Motor market’s profitability in 2020 will be short-lived

UK motor insurers achieved a 90.3% net combined ratio in 2020, following the unprofitable 100.8% recorded the previous year, according to consultancy EY’s latest UK Motor Insurance Results. But it predicts a return to the red in 2021 and forecasts a net combined ratio of 103% for the market. It expects this to deteriorate further in 2022 to 112%.

EY expects premiums to fall by 6% in 2021. It said this would be driven by changing car usage patterns, whiplash reforms and the need for insurers to protect market share in the face of the Financial Conduct Authority’s pricing reforms.

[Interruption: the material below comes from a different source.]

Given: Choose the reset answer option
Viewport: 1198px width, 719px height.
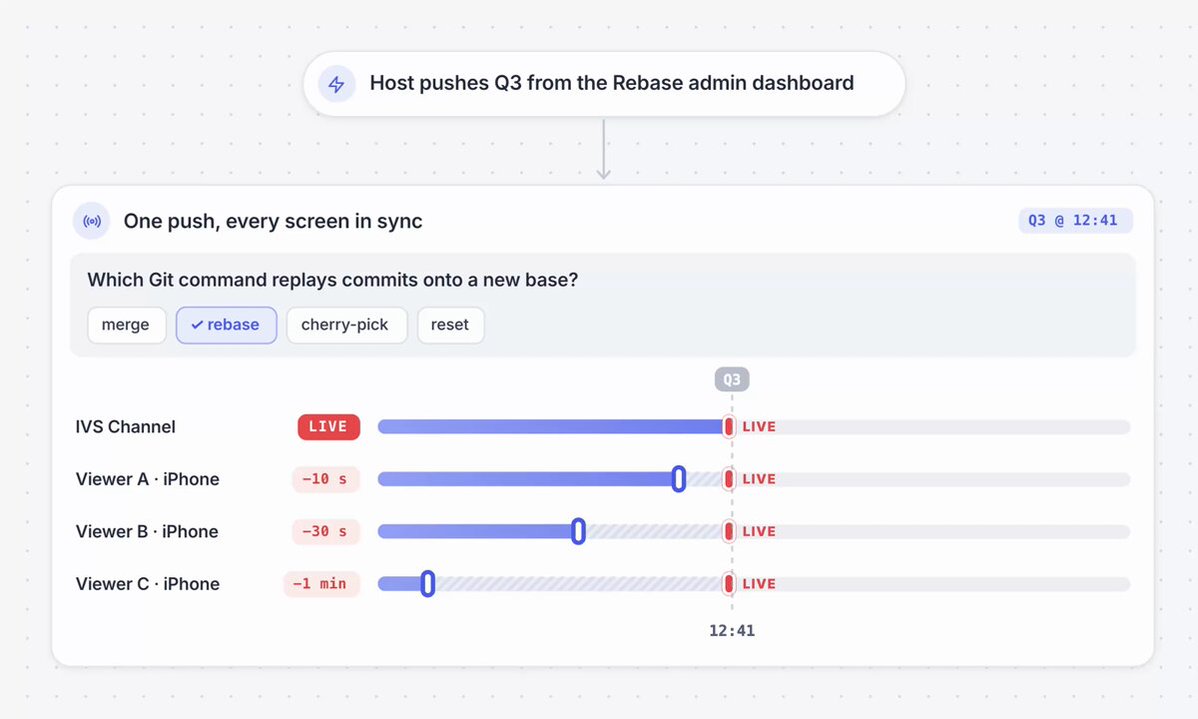Looking at the screenshot, I should click(450, 325).
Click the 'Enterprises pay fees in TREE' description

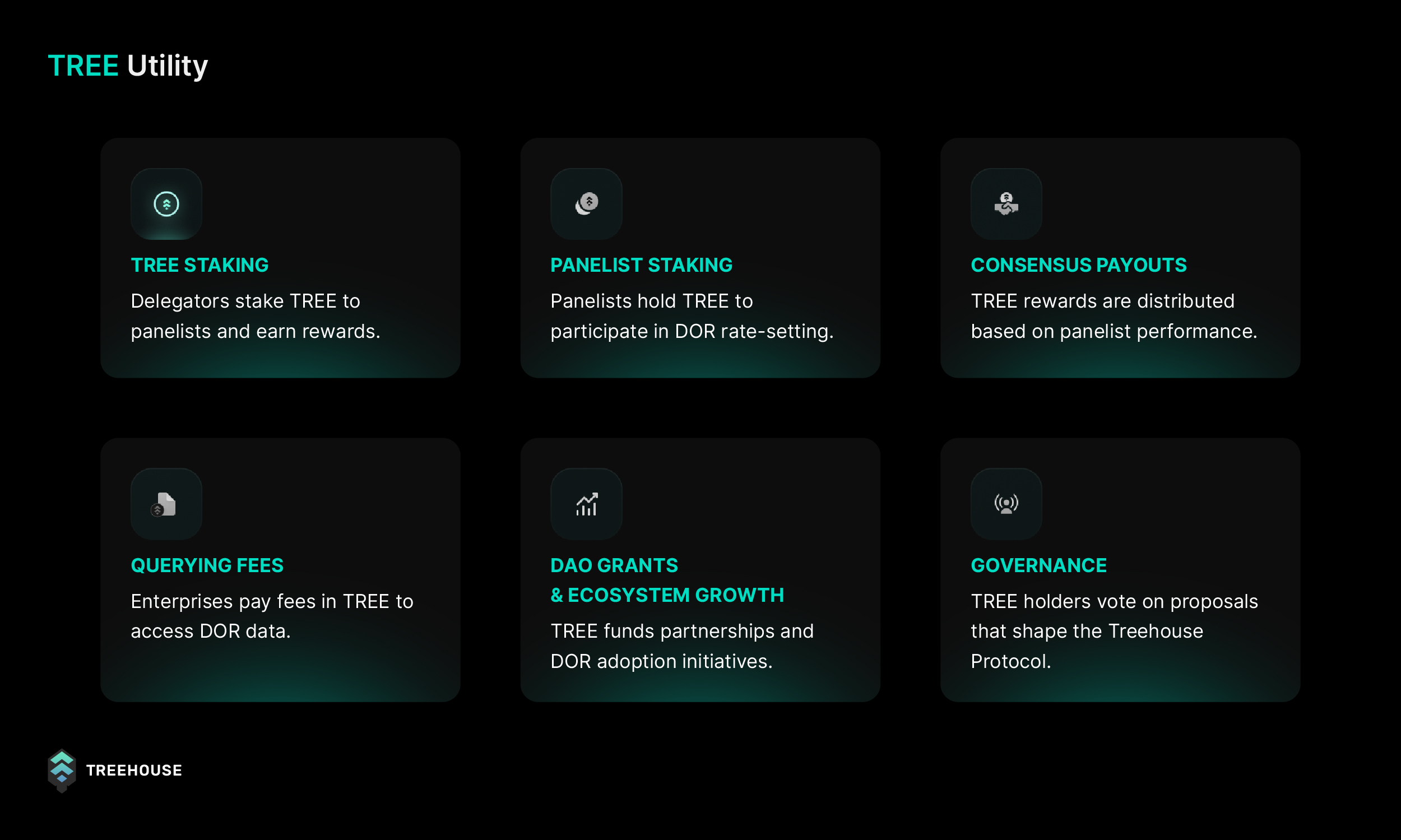pyautogui.click(x=272, y=616)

Tony Sault, UK general insurance market lead at EY, commented: “The drop in claims last year meant insurers were able to pass on savings to their customers through reduced premiums in Q1 2021.

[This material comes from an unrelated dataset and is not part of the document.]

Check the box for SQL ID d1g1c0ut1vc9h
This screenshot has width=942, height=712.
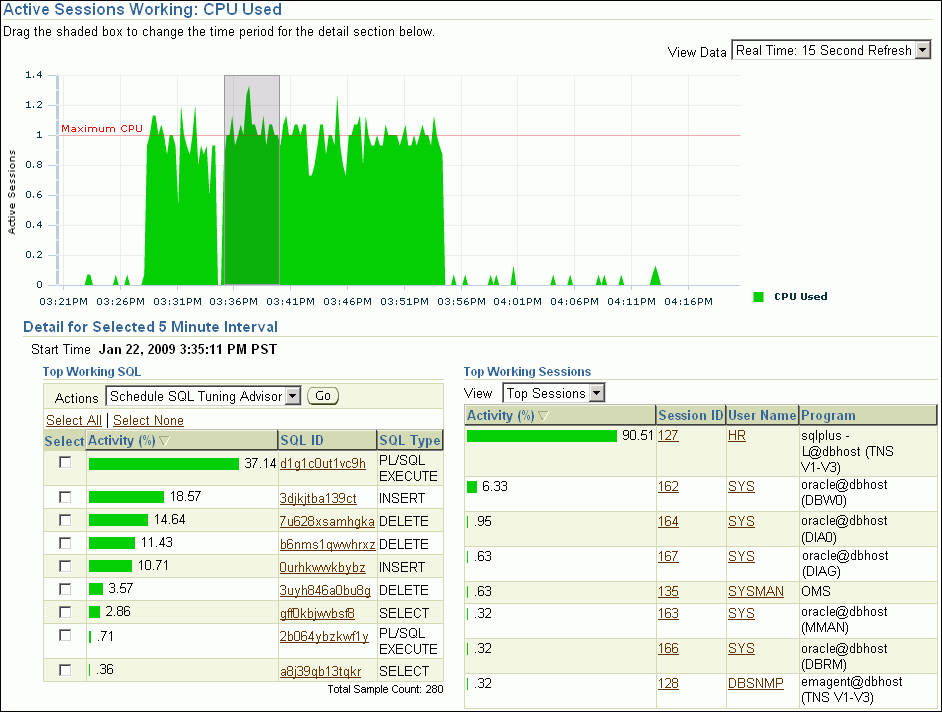tap(65, 462)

“As commuting patterns change, perhaps for good, we expect the downward shift in car usage and claims to continue - albeit not to the level seen in lockdown. We also expect lower premium rates to continue for the rest of this year as insurers price in these behavioural changes as well as the new rules on whiplash claims and focus heavily on retaining customers ahead of the FCA pricing reforms.”

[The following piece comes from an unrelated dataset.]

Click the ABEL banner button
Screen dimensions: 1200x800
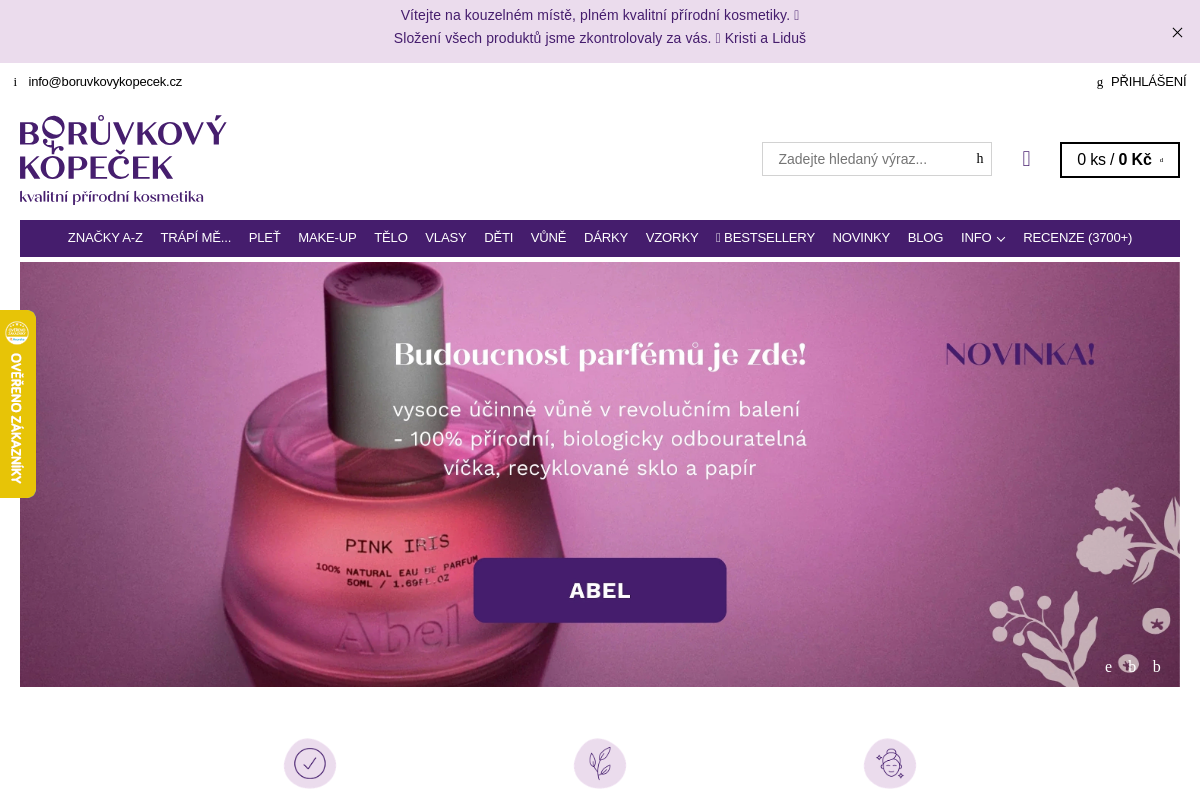tap(600, 590)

He added: “While lower premiums are good news for consumers, the sector faces ongoing and significant underlying cost challenges - which were to a large extent masked by the lockdowns - and the rise in profitability in 2020 will likely be a blip.

“Motor insurers continue to face the same repair inflation trends they have been struggling with for years, and now will have to factor in the higher compliance costs related to the FCA’s pricing rules as they re-balance the premiums offered to new and existing customers.”